Extracted records
(begin)

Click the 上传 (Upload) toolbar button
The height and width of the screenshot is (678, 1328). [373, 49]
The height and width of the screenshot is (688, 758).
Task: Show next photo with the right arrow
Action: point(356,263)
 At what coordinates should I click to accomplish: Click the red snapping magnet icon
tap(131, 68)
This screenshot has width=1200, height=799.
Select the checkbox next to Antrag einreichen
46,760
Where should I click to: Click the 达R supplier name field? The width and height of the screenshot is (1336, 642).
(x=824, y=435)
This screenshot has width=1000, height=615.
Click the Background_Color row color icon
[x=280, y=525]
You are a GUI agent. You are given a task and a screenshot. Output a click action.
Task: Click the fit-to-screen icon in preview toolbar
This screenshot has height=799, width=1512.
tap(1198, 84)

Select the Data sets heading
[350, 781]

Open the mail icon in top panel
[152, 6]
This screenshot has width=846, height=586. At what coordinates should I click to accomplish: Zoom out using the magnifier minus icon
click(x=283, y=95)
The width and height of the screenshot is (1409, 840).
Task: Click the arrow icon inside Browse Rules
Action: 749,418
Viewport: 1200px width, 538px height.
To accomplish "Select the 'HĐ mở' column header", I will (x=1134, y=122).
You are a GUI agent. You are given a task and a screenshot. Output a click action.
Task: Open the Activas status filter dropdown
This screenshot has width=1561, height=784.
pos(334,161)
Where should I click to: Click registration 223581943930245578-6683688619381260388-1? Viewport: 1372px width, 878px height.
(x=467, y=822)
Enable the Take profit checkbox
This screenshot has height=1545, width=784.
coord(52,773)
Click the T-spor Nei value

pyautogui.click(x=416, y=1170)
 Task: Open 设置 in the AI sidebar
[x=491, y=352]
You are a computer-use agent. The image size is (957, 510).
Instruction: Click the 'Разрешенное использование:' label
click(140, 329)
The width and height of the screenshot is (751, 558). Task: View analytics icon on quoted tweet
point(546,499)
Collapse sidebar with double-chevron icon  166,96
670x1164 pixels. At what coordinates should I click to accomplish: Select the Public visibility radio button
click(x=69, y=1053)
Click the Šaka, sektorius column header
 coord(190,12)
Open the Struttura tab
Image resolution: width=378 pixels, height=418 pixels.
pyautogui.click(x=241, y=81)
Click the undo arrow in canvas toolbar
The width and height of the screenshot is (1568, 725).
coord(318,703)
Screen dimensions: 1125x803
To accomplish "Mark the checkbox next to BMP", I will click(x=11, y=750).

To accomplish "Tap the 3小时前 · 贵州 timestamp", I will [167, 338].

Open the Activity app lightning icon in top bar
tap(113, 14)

(end)

• **JOB**: Report every line of the records that contains the string "Select", matching case exactly.

• **SOLUTION FOR THIS PROBLEM**:
Select the checkbox next to Antrag einreichen
Select the Data sets heading
To accomplish "Select the 'HĐ mở' column header", I will (x=1134, y=122).
670x1164 pixels. At what coordinates should I click to accomplish: Select the Public visibility radio button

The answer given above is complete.